Zoe Unsworth will release ‘Tell Tale’ on 3rd July 2026, with the track landing as the second single from her upcoming debut EP. It has that bright, upbeat country-pop kick that grabs you quickly, but there is a sharper feeling running underneath it. This is a breakup song that knows exactly when the excuses stopped sounding believable.
That comes through quickly in the writing. Zoe opens with someone swearing they are faithful, then cuts back with ‘I learned from the best / How to lie’, which tells you a lot about the song’s mood straight away. ‘Tell Tale’ is not floating around in confusion. It sounds like the point where the fog clears and the truth starts looking embarrassingly obvious.
Where the country-pop sting really sits
What gives ‘Tell Tale’ its edge is how clearly it pins down the imbalance at the centre of it. Zoe Unsworth is not singing about one huge dramatic collapse. She is singing about somebody who liked being adored more than they liked actually giving anything back. That is why ‘Made me feel special cause it made you feel good’ lands so well. It is blunt, clean and just nasty enough to stick.
There is self-awareness in the song too, which gives it more shape. The frustration is aimed outward, but not only outward. You can feel that horrible realisation that part of the damage came from wanting to believe in a version of someone that never really existed. That keeps ‘Tell Tale’ from feeling like a one-note breakup single and gives it a bit more bite than the average kiss-off track.
Produced by Samuel Capper, the song sounds built for exactly that mix of hurt and lift. Chuck Walton’s pedal steel and Grainne White’s fiddle should give it real country character, which feels important because a track like this needs grit as well as shine. You want the hooks, obviously, but you also want enough texture in the arrangement to stop the emotion from feeling polished smooth.

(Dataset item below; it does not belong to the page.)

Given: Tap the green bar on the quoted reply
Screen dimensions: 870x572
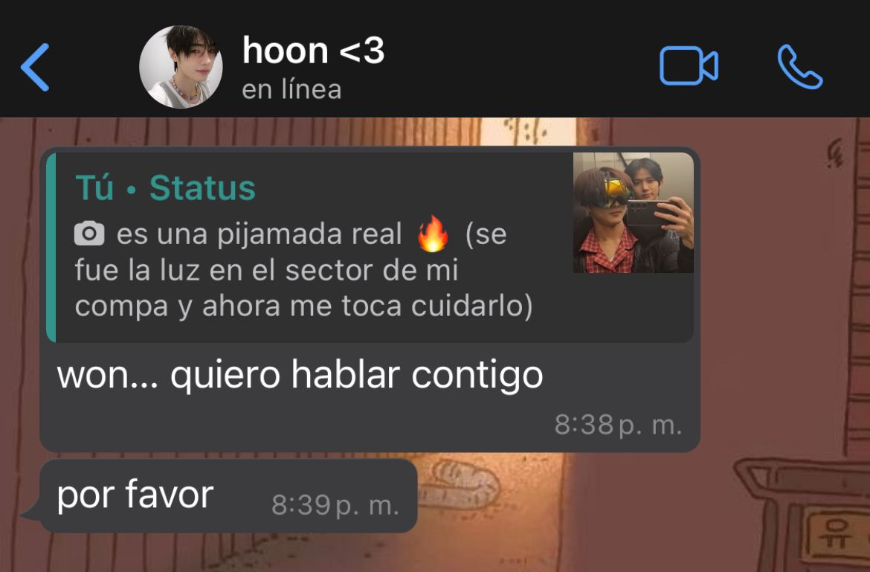Looking at the screenshot, I should tap(51, 248).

Zoe suits this sort of song down to the ground. The Wigan-born, Manchester-based singer-songwriter has been building her name through soulful vocals, country storytelling and high-energy live performances, and ‘Tell Tale’ feels like the kind of release that could push that on again. It sounds like exactly the sort of single that can sharpen her identity even further as the EP gets closer.
‘Tell Tale’ Review
I am into this. ‘Tell Tale’ seems to have exactly the right kind of tension running through it, where the story stings but the song still wants to move. That is a great place for country-pop to live. You get the emotional snap of the lyric and the release of a chorus that sounds built to come back louder every time.

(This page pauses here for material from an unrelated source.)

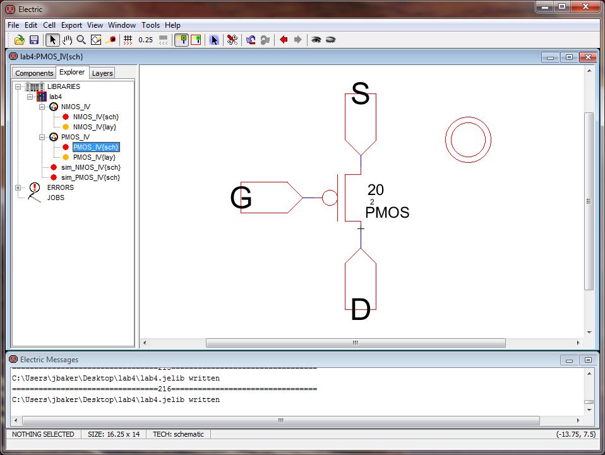Image resolution: width=605 pixels, height=455 pixels.
Task: Toggle the grid display button
Action: (x=128, y=40)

The arrangement sounds like a big part of why this should work. Pedal steel and fiddle are not there to dress the song up. They sound like the details that give it its character, stopping it from slipping into anonymous pop with a country accent painted on afterwards. Add that to Zoe’s soulful delivery and the upbeat feel, and ‘Tell Tale’ has every chance of feeling both fresh and familiar in the best way.
Most of all, ‘Tell Tale’ sounds like it has personality. There is hurt in it, a bit of venom, a lot of hook, and just enough self-awareness to keep it from flattening out. That is a strong mix for country-pop. For me, this sounds like the kind of single that can win people over very quickly and make the EP behind it feel even more worth keeping an eye on.